[Pixel coordinate grounding data]
══════

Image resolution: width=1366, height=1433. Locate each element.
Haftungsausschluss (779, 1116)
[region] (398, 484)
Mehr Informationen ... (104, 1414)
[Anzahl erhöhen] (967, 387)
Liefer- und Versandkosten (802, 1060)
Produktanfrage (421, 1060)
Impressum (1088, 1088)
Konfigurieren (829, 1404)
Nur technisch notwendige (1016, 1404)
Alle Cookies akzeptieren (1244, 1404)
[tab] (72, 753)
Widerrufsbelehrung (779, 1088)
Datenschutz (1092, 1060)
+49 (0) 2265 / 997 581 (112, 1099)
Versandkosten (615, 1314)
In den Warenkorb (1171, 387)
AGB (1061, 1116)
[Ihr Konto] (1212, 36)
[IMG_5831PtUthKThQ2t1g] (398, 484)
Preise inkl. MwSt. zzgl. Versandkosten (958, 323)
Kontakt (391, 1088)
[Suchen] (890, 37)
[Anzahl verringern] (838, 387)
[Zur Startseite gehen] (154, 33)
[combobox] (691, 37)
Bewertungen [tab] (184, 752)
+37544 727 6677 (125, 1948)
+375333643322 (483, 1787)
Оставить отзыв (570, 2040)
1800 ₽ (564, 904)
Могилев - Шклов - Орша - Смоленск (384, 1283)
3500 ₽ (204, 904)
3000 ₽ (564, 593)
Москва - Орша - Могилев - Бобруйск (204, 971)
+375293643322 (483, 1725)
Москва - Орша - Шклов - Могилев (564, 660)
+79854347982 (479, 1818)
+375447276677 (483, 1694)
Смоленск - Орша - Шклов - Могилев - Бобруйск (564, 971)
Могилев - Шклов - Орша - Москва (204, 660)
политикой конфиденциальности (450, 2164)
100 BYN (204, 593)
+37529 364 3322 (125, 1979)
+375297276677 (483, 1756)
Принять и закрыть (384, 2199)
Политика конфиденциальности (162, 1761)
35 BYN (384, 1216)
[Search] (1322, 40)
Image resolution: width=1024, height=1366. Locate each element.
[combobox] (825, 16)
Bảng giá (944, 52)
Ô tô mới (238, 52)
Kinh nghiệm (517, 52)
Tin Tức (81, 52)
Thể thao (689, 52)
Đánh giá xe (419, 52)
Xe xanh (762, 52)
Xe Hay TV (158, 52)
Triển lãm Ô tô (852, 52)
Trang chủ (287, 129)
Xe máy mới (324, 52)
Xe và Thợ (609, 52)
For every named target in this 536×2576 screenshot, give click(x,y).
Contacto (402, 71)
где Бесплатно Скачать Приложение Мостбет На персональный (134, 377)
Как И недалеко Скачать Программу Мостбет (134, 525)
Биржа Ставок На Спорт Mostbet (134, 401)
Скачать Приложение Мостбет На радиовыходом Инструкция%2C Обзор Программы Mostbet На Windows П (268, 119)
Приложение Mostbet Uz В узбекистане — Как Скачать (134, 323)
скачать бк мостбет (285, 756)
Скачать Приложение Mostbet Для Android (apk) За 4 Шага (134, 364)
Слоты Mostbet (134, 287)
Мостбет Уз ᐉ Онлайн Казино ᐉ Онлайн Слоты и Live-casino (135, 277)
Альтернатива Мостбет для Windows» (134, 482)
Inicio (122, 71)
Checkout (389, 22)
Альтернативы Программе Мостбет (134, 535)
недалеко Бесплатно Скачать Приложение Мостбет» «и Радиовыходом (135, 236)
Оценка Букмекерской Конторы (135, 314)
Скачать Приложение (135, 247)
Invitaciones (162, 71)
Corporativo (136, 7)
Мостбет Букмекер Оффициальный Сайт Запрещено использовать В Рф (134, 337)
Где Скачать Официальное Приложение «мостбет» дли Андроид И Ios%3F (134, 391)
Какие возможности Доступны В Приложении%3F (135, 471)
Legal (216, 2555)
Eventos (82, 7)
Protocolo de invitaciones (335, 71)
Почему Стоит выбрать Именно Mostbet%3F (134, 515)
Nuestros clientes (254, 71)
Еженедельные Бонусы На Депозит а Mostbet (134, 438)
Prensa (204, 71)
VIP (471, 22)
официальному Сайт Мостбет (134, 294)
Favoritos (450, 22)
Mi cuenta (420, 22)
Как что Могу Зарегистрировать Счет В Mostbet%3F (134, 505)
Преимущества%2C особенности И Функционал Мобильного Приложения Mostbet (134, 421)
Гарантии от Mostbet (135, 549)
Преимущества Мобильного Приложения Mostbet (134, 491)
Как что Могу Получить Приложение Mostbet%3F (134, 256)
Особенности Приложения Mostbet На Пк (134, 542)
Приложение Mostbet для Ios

══════

* [ASSIGNMENT]:
Copy out only the lines above from the one with "Datenschutz (1092, 1060)" to the one with "Скачать Приложение Mostbet", inclusive, exactly as they stand.

* [EXPECTED ANSWER]:
Datenschutz (1092, 1060)
+49 (0) 2265 / 997 581 (112, 1099)
Versandkosten (615, 1314)
In den Warenkorb (1171, 387)
AGB (1061, 1116)
[Ihr Konto] (1212, 36)
[IMG_5831PtUthKThQ2t1g] (398, 484)
Preise inkl. MwSt. zzgl. Versandkosten (958, 323)
Kontakt (391, 1088)
[Suchen] (890, 37)
[Anzahl verringern] (838, 387)
[Zur Startseite gehen] (154, 33)
[combobox] (691, 37)
Bewertungen [tab] (184, 752)
+37544 727 6677 (125, 1948)
+375333643322 (483, 1787)
Оставить отзыв (570, 2040)
1800 ₽ (564, 904)
Могилев - Шклов - Орша - Смоленск (384, 1283)
3500 ₽ (204, 904)
3000 ₽ (564, 593)
Москва - Орша - Могилев - Бобруйск (204, 971)
+375293643322 (483, 1725)
Москва - Орша - Шклов - Могилев (564, 660)
+79854347982 (479, 1818)
+375447276677 (483, 1694)
Смоленск - Орша - Шклов - Могилев - Бобруйск (564, 971)
Могилев - Шклов - Орша - Москва (204, 660)
политикой конфиденциальности (450, 2164)
100 BYN (204, 593)
+37529 364 3322 (125, 1979)
+375297276677 (483, 1756)
Принять и закрыть (384, 2199)
Политика конфиденциальности (162, 1761)
35 BYN (384, 1216)
[Search] (1322, 40)
Image resolution: width=1024, height=1366. Locate each element.
[combobox] (825, 16)
Bảng giá (944, 52)
Ô tô mới (238, 52)
Kinh nghiệm (517, 52)
Tin Tức (81, 52)
Thể thao (689, 52)
Đánh giá xe (419, 52)
Xe xanh (762, 52)
Xe Hay TV (158, 52)
Triển lãm Ô tô (852, 52)
Trang chủ (287, 129)
Xe máy mới (324, 52)
Xe và Thợ (609, 52)
For every named target in this 536×2576 screenshot, give click(x,y).
Contacto (402, 71)
где Бесплатно Скачать Приложение Мостбет На персональный (134, 377)
Как И недалеко Скачать Программу Мостбет (134, 525)
Биржа Ставок На Спорт Mostbet (134, 401)
Скачать Приложение Мостбет На радиовыходом Инструкция%2C Обзор Программы Mostbet На Windows П (268, 119)
Приложение Mostbet Uz В узбекистане — Как Скачать (134, 323)
скачать бк мостбет (285, 756)
Скачать Приложение Mostbet Для Android (apk) За 4 Шага (134, 364)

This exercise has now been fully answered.